- Born: Brahim Yadel March 17, 1971 (age 55) Aubervilliers, France
- Citizenship: France
- Detained at: Guantanamo
- ISN: 371
- Status: Released

= Brahim Yadel =

French extrajudicial detainee

Brahim Yadel (born March 17, 1971) is a citizen of France who was held in extrajudicial detention in the United States Guantanamo Bay detainment camps, in Cuba. His Guantanamo Internment Serial Number was 371. Born in Aubervilliers, France, the Department of Defense has reported his date of birth.

Although originally convicted in France, his trial was overturned and he was released in February 2009. On February 17, 2010, the Court of Cassation, the highest court in France, ordered a re-trial of Brahim Yadel and four other men.

==Allegations of ties to terrorism==
A Time magazine article, published on March 16, 2003, reported that Brahim Yadel was recruited by Karim Bourti. According to the article, Karim Bourti was: "...a self-described Paris-based recruiter for international jihad."

Brahim Yadel, and three other French Guantanamo captives, were repatriated to French custody on July 28, 2004. Brahim Yadel was repatriated to France one day prior to the institution of the Combatant Status Review Tribunals in July 2004.

French authorities held Brahim Yadel, Nizar Sassi, Mourad Benchellali and Imad Kanouni on charges of "associating with criminals engaged in a terrorist enterprise."

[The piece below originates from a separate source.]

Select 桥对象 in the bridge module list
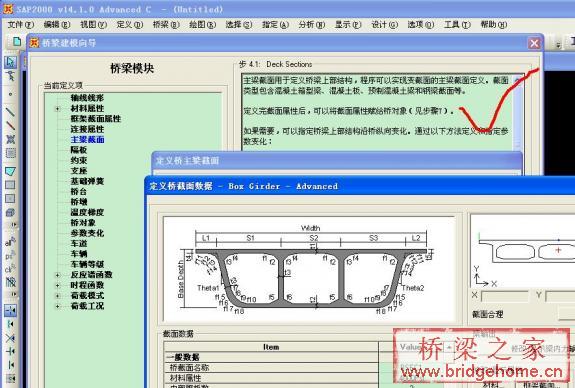This screenshot has height=388, width=575. 83,223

French authorities suspected Brahim Yadel helped organize jihadist training camps in the forest of Fontainebleau.

==Formerly secret Joint Task Force Guantanamo assessment==
On April 25, 2011, whistleblower organization WikiLeaks published formerly secret assessments drafted by Joint Task Force Guantanamo analysts. His Joint Task Force Guantanamo assessment was two pages long, and was drafted on January 31, 2004. It was signed by camp commandant Geoffrey D. Miller. He recommended Bradel be detained under DoD control.

==French trial==
Brahim Yadel and five other returned Guantanamo detainees were to stand trial in France in 2006.

While all the other men free on conditional release, preceding the trial, Brahim Yadel was kept in detention. He had violated the terms of his conditional release.

===Trial delayed===
The trial was delayed to allow an investigation into the conduct of French intelligence agents who interrogated the men in Guantanamo. France had insisted French agents had not interrogated the men in Guantanamo, but leaked memos showed this was untrue.

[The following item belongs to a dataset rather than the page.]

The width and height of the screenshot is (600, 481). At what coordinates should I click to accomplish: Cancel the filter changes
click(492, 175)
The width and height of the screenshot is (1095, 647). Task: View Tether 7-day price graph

Judge Jean-Claude Kross apologized, saying: "I am sorry, we have to start again from scratch".

The Prosecutor has recommended lenient, one-year prison sentences, to take into account their "abnormal detention" in Guantanamo.

===Conviction and appeal===
Brahim Yadel, and four other French citizens, were convicted in 2007 of "criminal association with a terrorist enterprise." They had their convictions overturned on appeal on February 24, 2009. Their convictions were overturned because they were based on interrogations conducted in Guantanamo, and the interrogations were conducted by French security officials, not law enforcement officials.

==McClatchy interview==
On June 15, 2008, the McClatchy News Service published articles based on interviews with 66 former Guantanamo captives. McClatchy reporters interviewed Brahim Yadel in France. According to his McClatchy interviewer, Brahim Yadel was disgusted by al Qaeda's attacks on September 11, 2001, and tried to flee Afghanistan immediately after he heard of them, and never engaged in hostilities against US forces. However, he acknowledged receiving military training in Afghanistan, and "even took advanced al Qaida courses in electronics that would have led to bomb making."

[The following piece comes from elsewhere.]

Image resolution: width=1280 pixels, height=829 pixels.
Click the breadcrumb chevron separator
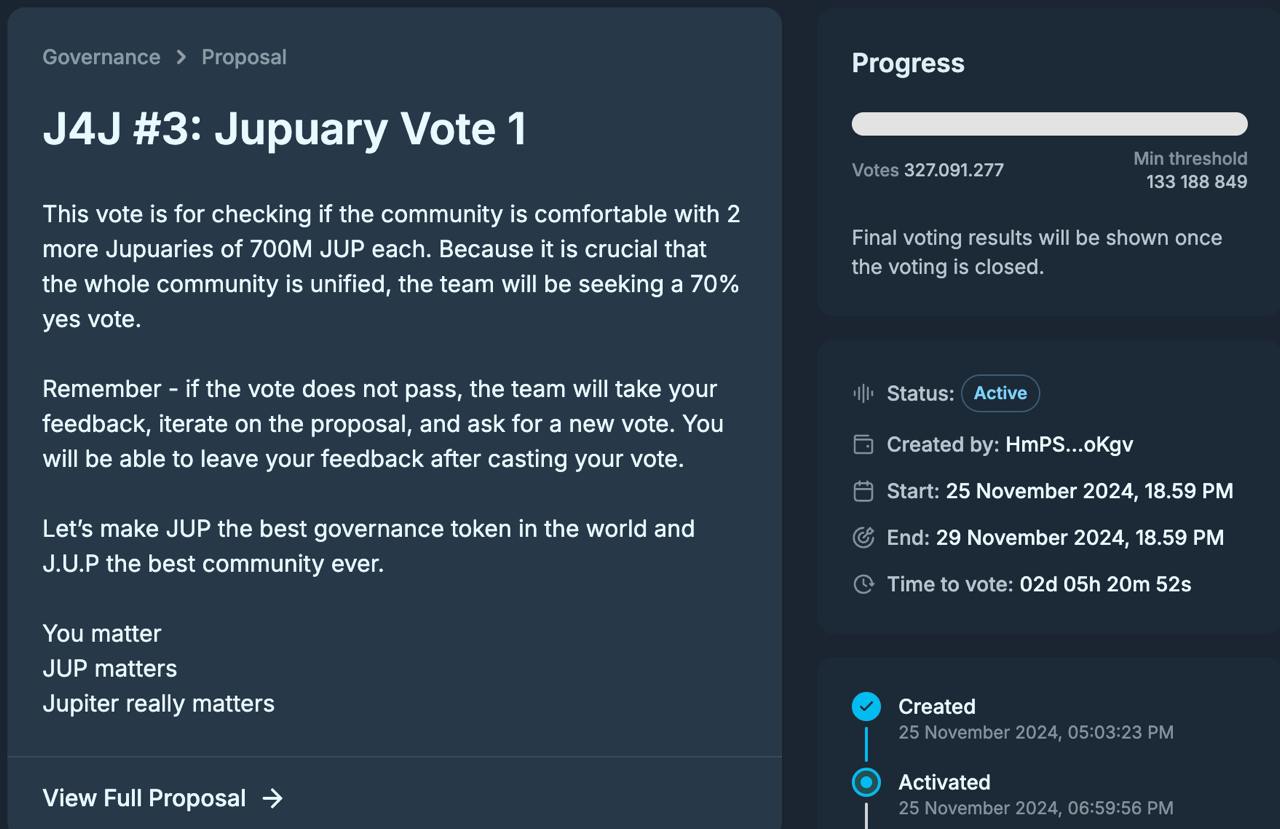tap(181, 57)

| I always differentiated between war to defend Islam and terrorism. I went to Afghanistan to defend Islam, for jihad. Had this been a military engagement, I would have stood and fought. Of course, it was not, and I wanted nothing to do with it.; I simply told the truth, that I wished to be a soldier to fight soldiers, that I had no intention of fighting civilians. I always told the entire truth. I think they respected that.; |

He told his McClatchy interviewer that he saw the USS Cole as a legitimate military target, but felt his non-western companions in Afghanistan had no idea how appalling the attack on the World Trade Center was:

"I knew bin Laden was against the Americans," he said. "In the logic of war, attacking a warship made sense. It wasn't my battle, but I could understand it. Unlike the Afghans, I'd grown up in Western culture, which means American culture. They didn't understand the enormity of what had happened. I did. It was horrible. I didn't believe in this war."